Shanks Netherlands agreement; Inverness waste plant approved; car breaker fined; Glasgow textile thefts
Shanks signs Netherlands hospitality agreement
Waste management firm Shanks Group has signed a three-year preferred supplier agreement with Koninklijke Horeca Nederland (KHN), the largest hospitality industry organisation in the Netherlands.
KHN has over 200 branches which represent more than 20,000 catering businesses across the Netherlands.
Michael van Hulst, managing director of Shanks’ Benelux Solid Waste Division, said: “We are delighted to sign this preferred supplier agreement which is consistent with our strategy to gain share in our target segments and focus our activities in areas where we can be the lowest cost operator.
“The agreement will not only increase our market presence in the hospitality sector but will also help KHN’s members to increase their sustainability and recycling rates through Shanks’ innovative waste management solutions.”
Inverness waste sorting plant gets go-ahead
The Scottish government has approved plans for a waste sorting plant near the Caledonian Canal in Inverness.
Highland Council had rejected the proposed waste transfer station on Carsegate Road next to the Muirtown Basin.
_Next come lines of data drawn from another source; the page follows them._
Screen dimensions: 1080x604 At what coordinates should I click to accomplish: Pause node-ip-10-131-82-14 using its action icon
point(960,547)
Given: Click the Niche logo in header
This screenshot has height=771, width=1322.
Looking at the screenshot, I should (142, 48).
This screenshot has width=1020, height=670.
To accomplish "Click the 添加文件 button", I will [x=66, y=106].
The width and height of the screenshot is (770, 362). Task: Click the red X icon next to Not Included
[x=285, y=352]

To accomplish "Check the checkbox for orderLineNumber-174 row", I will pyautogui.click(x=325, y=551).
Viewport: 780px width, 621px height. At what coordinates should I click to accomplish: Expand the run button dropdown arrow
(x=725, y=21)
But Scottish ministers have given it the green light after an appeal by developers Munro Construction.
Objectors raised concerns that the plant would attract vermin and cause bad smells - claims the company denied.
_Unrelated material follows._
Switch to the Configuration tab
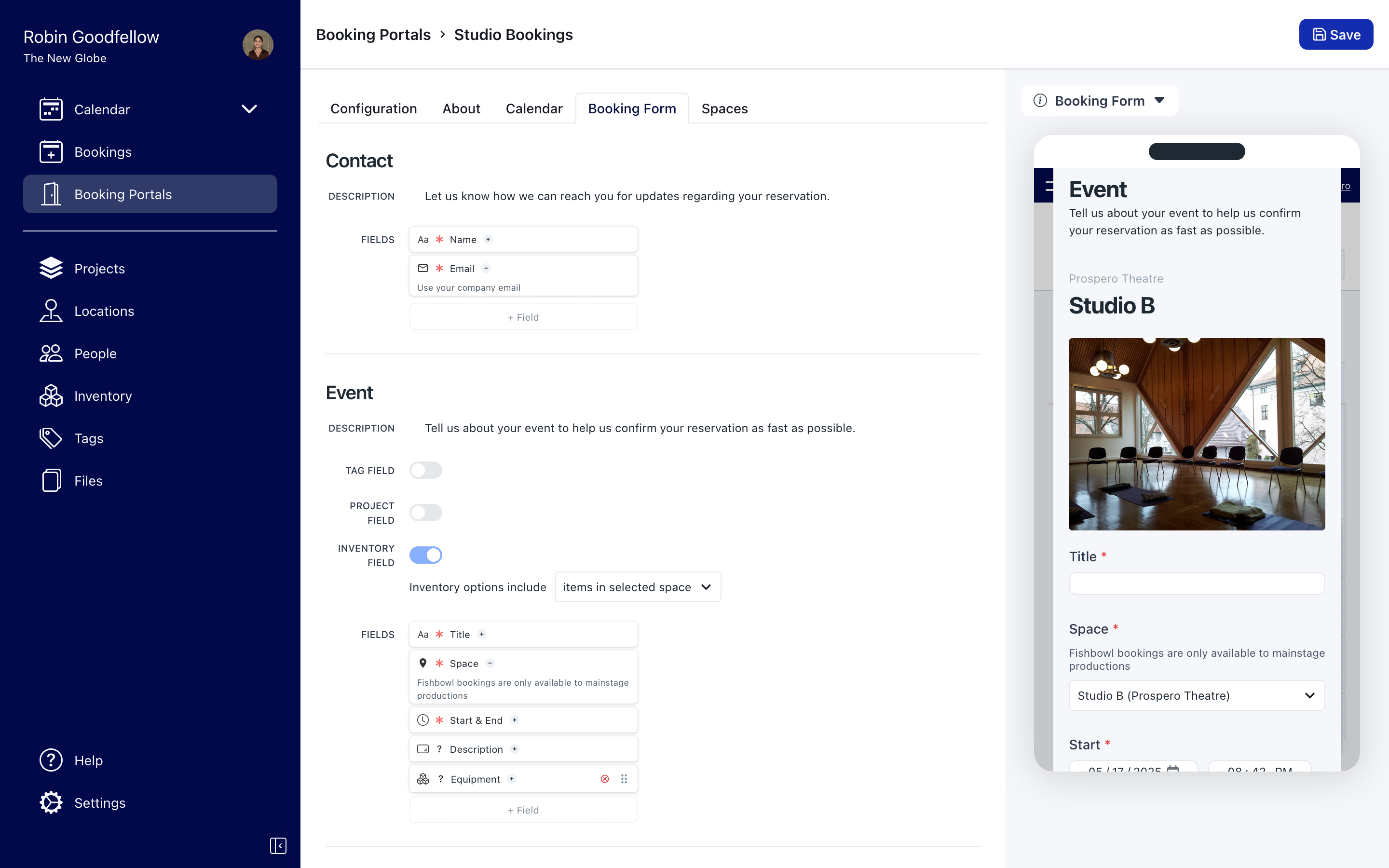Screen dimensions: 1389x868 (373, 108)
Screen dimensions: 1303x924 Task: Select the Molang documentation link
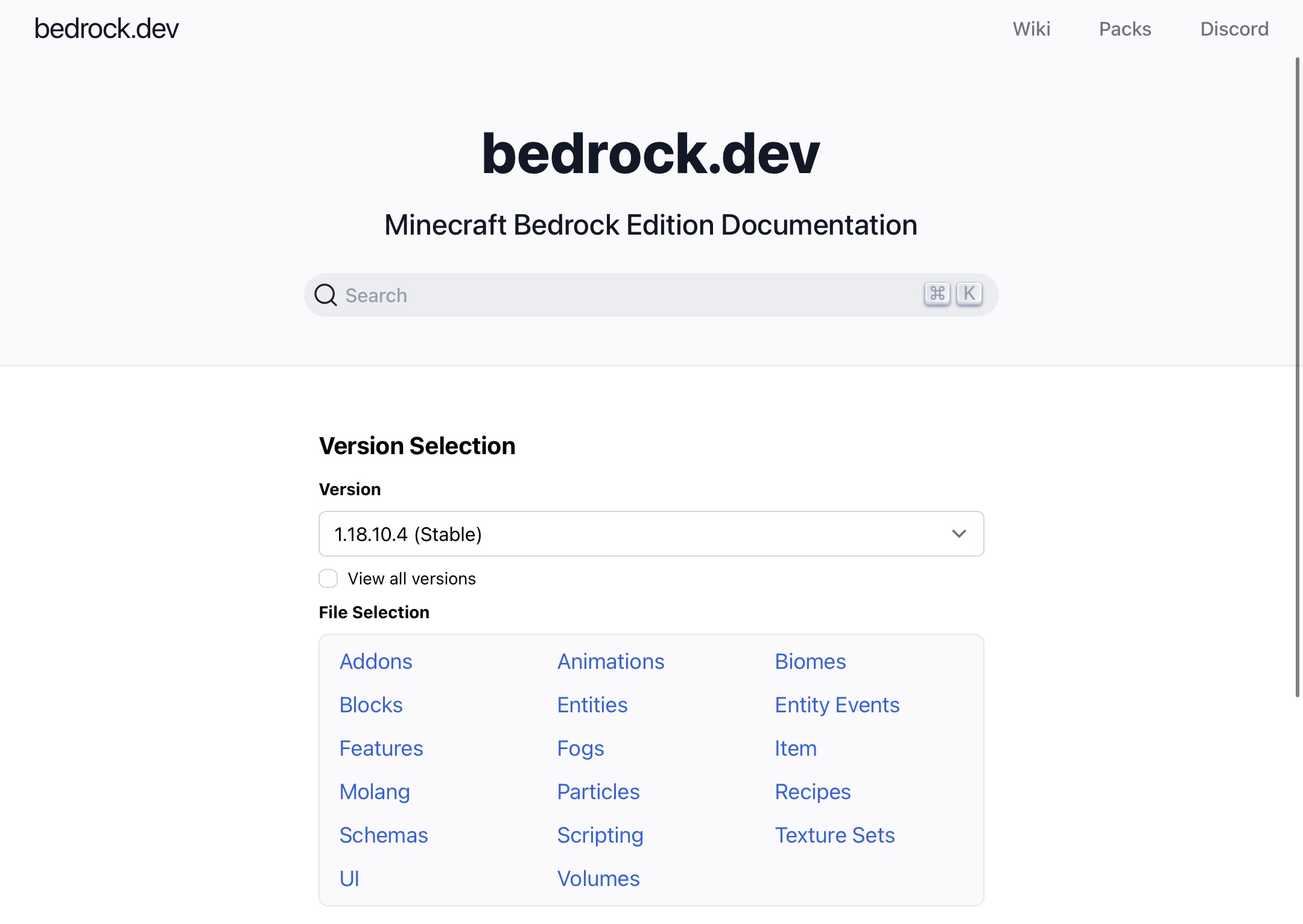tap(375, 792)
Armagh car breaker fined for waste offences
An Armagh car breaker was fined £1,145 plus £15 offenders’ levy for unauthorised waste offences at Armagh Magistrates’ Court on 20 February.
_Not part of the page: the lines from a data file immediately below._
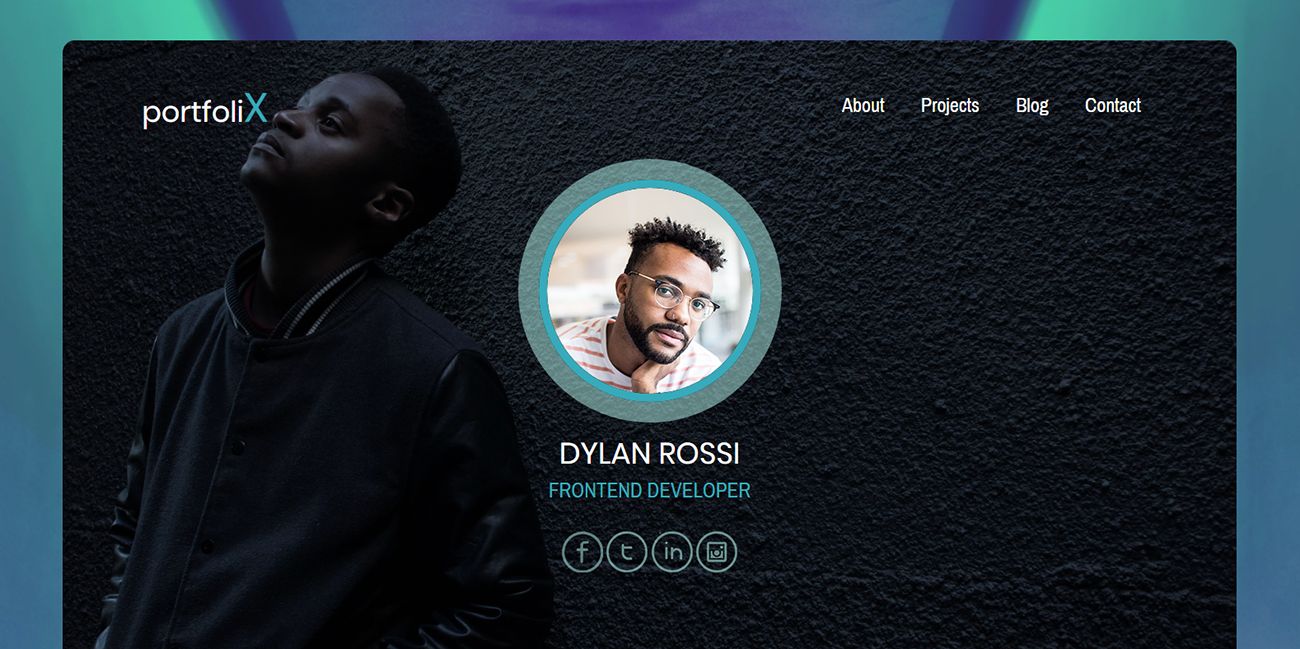Open the Twitter social icon
This screenshot has height=649, width=1300.
pos(627,552)
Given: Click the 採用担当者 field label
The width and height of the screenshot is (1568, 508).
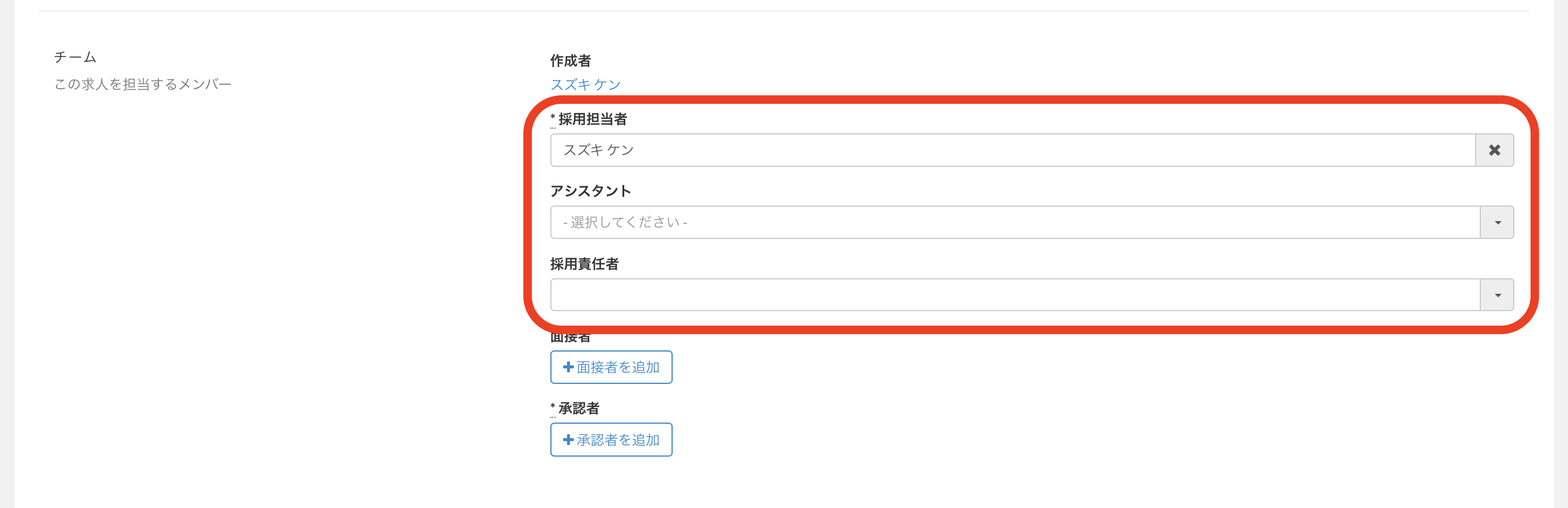Looking at the screenshot, I should click(x=592, y=119).
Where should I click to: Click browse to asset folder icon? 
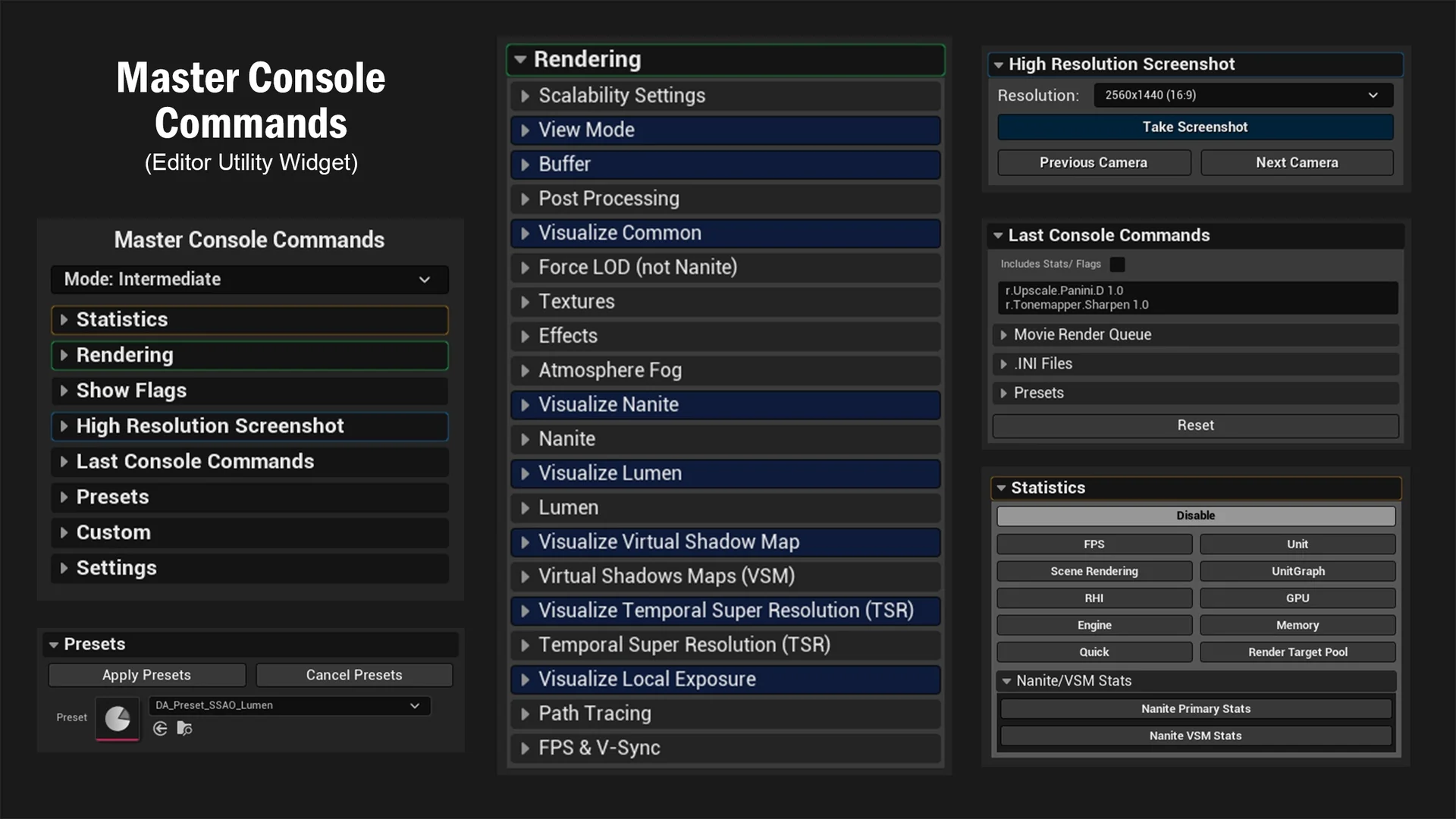pyautogui.click(x=184, y=729)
Christopher Coleman of Desert Lane, Armagh pleaded guilty to three charges relating to the treatment of end-of-life vehicles without any authorisations being in place.
In April 2014, officers from the Northern Ireland Environment Agency visited Coleman’s business, CC Automotive, at Teeraw Road, Armagh, where they found 66 end-of-life vehicles on site, some of which had not been depolluted, and therefore hazardous waste.
Four tons of charity clothes stolen every month
A Glasgow charity is losing up to four tons a month and spending thousands replacing damaged bins.
Ross Galbraith, of Glasgow The Caring City, said in some cases thieves were lifting the metal containers and making off with them.
He believes his staff are being watched, and estimated the problem is costing Scottish charities up to £750,000 a year.
He said: “We’re constantly battling against it. Every one of our banks has been targeted at one time. Some of them are repaired and put back out, and targeted again within days.
“The one outside Sainsbury’s in East Kilbride is targeted two or three times a month.”